Comment by no_wizard
4 days ago
At what point is AWS worth using over other compute competitors when you’re using them as a storage bucket + VPS. They’re wholly more expensive at that point. Why not go with a more traditional but rock solid VPS provider?
I have the opposite philosophy for what it’s worth: if we are going to pay for AWS I want to use it correctly, but maximally. So for instance if I can offload N thing to Amazon and it’s appropriate to do so, it’s preferable. Step Functions, lambda, DynamoDB etc, over time, have come to supplant their alternatives and its overall more efficient and cost effective.
That said, I strongly believe developers don’t do enough consideration as to how to maximize vendor usage in an optimal way
Your management will frequently be strangely happier to waste money on AWS, unfortunately.
Truly a marketing success.
> That said, I strongly believe developers don’t do enough consideration as to how to maximize vendor usage in an optimal way
Because it's not straightforward. 1) You need to have general knowledge of AWS services and their strong and weak points to be able to choose the optimal one for the task, 2) you need to have good knowledge of the chosen service (like DynamoDB or Step Functions) to be able to use it optimally; being mediocre at it is often not enough, 3) local testing is often a challenge or plain impossible, you often have to do all testing on a dev account on AWS infra.
Most work isn’t greenfield.
AWS can be used in a different, cost effective, way.

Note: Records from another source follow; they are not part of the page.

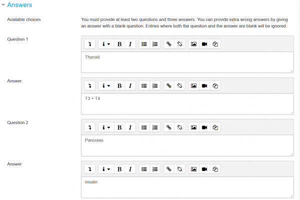Open paragraph styles dropdown for Question 2
The width and height of the screenshot is (300, 200).
click(106, 127)
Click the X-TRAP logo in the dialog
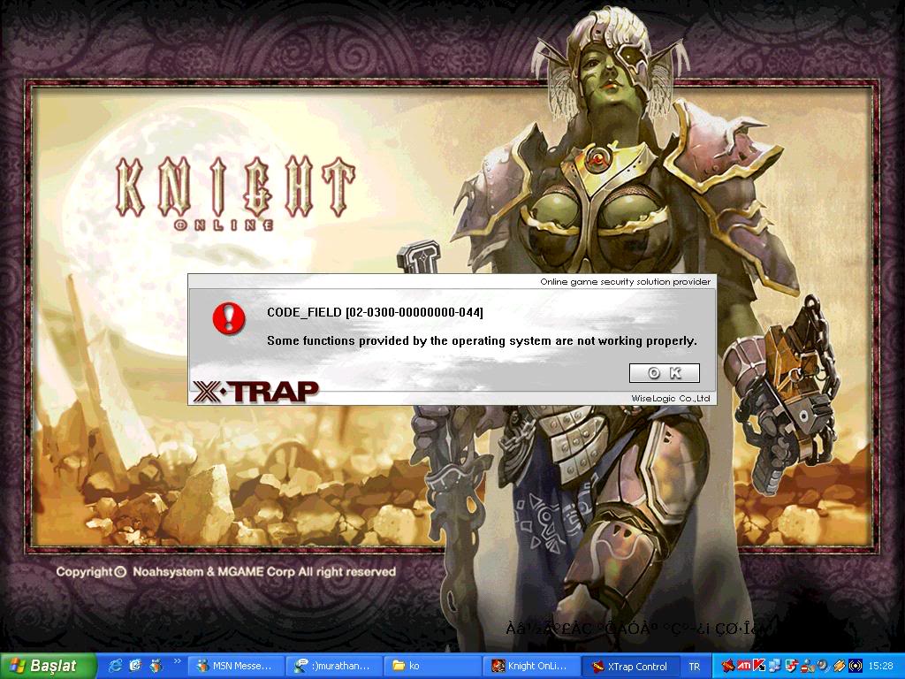Viewport: 905px width, 679px height. pos(255,390)
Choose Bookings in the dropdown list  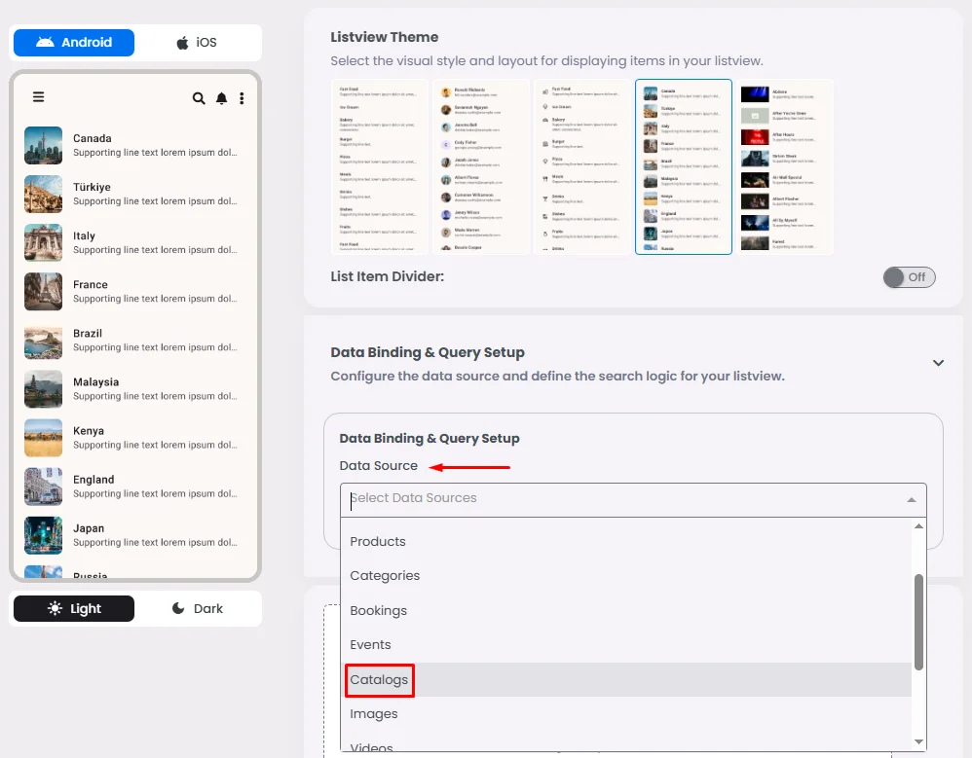click(379, 611)
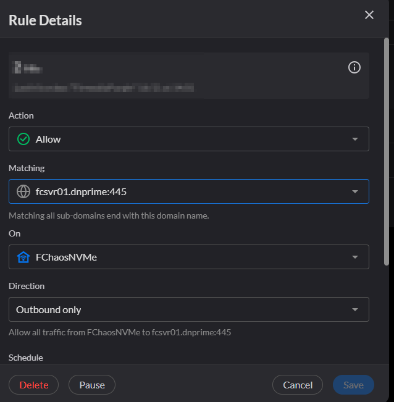Image resolution: width=394 pixels, height=402 pixels.
Task: Click the Allow action text
Action: (x=48, y=139)
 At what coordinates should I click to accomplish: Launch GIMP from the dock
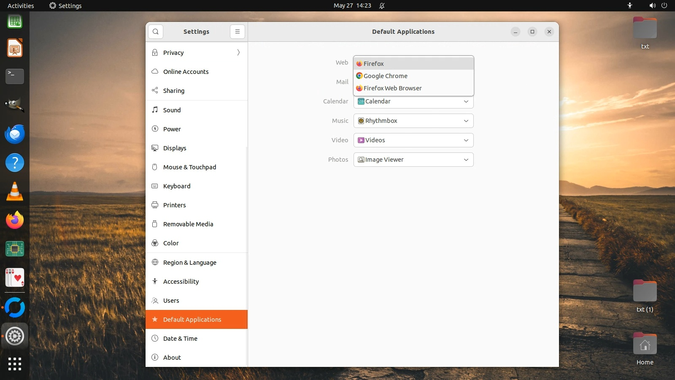coord(15,105)
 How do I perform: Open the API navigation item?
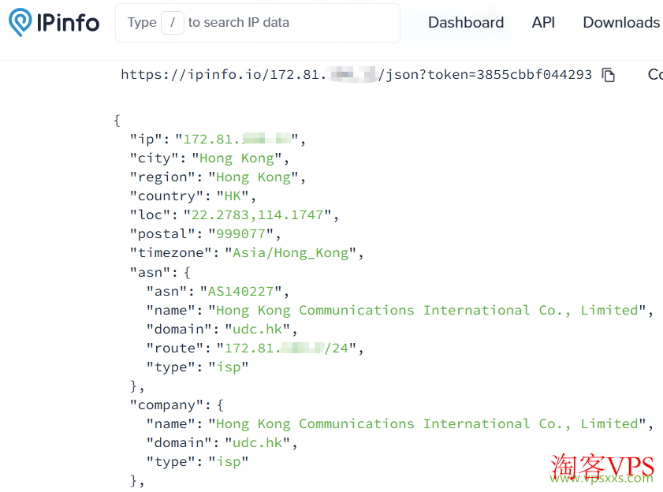543,23
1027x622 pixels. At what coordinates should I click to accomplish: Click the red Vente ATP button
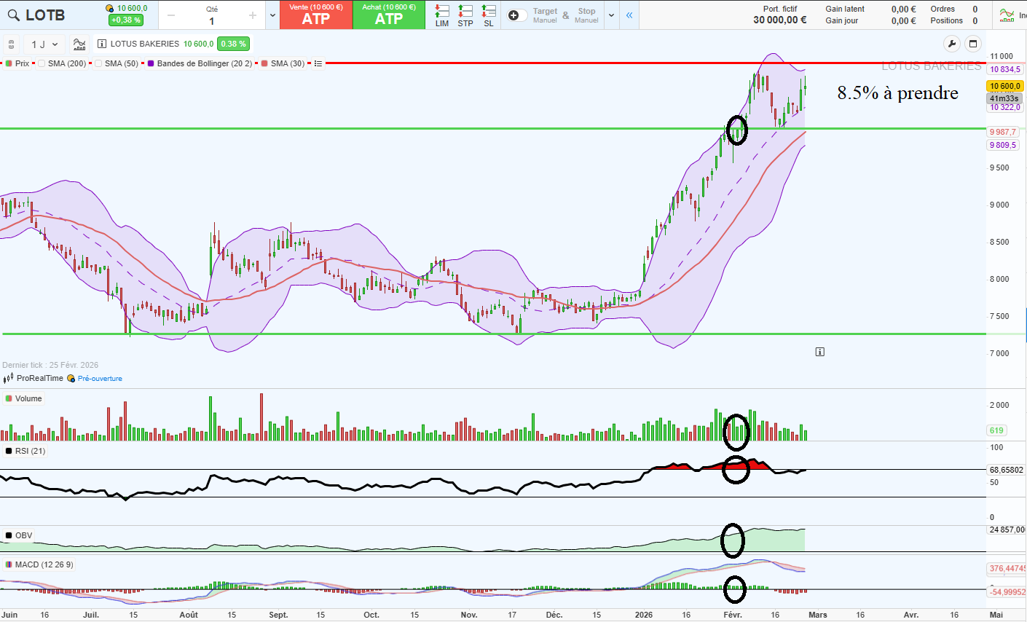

It can be used as a middle-ground capable of serving the existing business, while building towards a cloud agnostic future.
The good AWS services (s3, ec2, acm, ssm, r53, RDS, metadata, IAM, and E/A/NLBs) are actually good, even if they are a concern in terms of tracking their billing changes.
If you architect with these primitives, you are not beholden to any cloud provider, and can cut over traffic to a non AWS provider as soon as you’re done with your work.
Of that list, watch out since IAM != IAM != IAM, so "cloud agnostic" is that famous 80/20 split
Some stuff is going to be provider-specific.
Let me explain why we’re not talking about an 80/20 split.
There’s no reason to treat something like a route53 record, or security group rule, in the same way that you treat the creation of IAM Policies/Roles and their associated attachments.
If you create a common interface for your engineers/auditors, using real primitives like the idea of a firewall rule, you’ve made it easy for everyone to avoid learning the idiosyncrasies of each deployment target, and feel empowered to write their own merge requests, or review the intended state of a given deployment target.
If you need to do something provider-specific, make a provider-specific module.
I agree that using them as a VPS provider is a mistake.
If you don't use the E(lasticity) of EC2, you're burning cash.
For prod workloads, if you can go from 1 to 10 instances during an average day, that's interesting. If you have 3 instances running 24/7/365, go somewhere else.
For dev workloads, being able to spin instances in a matter of seconds is a bliss. I installed the wrong version of a package on my instance? I just terminate it, wait for the auto-scaling group to pop a fresh new one a start again. No need to waste my time trying to clean my mess on the previous instance.
You speak about Step Functions as an efficient and cost effective service from AWS, and I must admit that it's one that I avoid as much as I can... Given the absolute mess that it is to setup/maintain, and that you completely lock yourself in AWS with this, I never pick it to do anything. I'd rather have a containerized workflow engine running on ECS, even though I miss on the few nice features that SF offers within AWS.
The approach I try to have is:
- business logic should be cloud agnostic
- infra should swallow all the provider's pills it needs to be as efficient as possible
>business logic should be cloud agnostic
In practice I found this to be more burden than it’s worth. I have yet to work somewhere that is on Azure, GCP or AWS and actually switch between clouds. I am sure it happens, but is it really that common?
I instead think of these platforms as a marriage, you’re going to settle in one and do your best to never divorce
Part of my job is to do migrations for customers, so, to me at least, it's not uncommon.
Using all the bells and whistles of a provider and being locked-in is one thing. But the other big issue is that, as service providers, they can (and some of them did more often than not) stop providing some services or changing them in a way that forces you to make big changes in your app to keep it running on this service.
Whereas, if you build your app in a agnostic way, they can stop or change what they want, you either don't rely on those services heavily enough for the changes required to be huge, or you can just deploy elsewhere, with another flavor of the same service.
Let's say you have a legacy Java app that works only with a library that is not maintained. If you don't want to bear the cost of rewriting with a new and maintained library, you can keep the app running, knowing the risks and taking the necessary steps to protect you against it.
Whereas if your app relies heavily on DynamoDB's API and they decide to drop the service completely, the only way to keep the app running is to rewrite everything for a similar service, or to find a service relying on the same API elsewhere.
Because the compartmentalization of business duties means that devs are fighting uphill against the wind to sign a deal with a new vendor for something. It's business bikeshedding, as soon as you open the door to a new vendor everyone, especially finance, has opinions and you might end up stuck with a vendor you didn't want. Or you can use the pre-approved money furnace and just ship.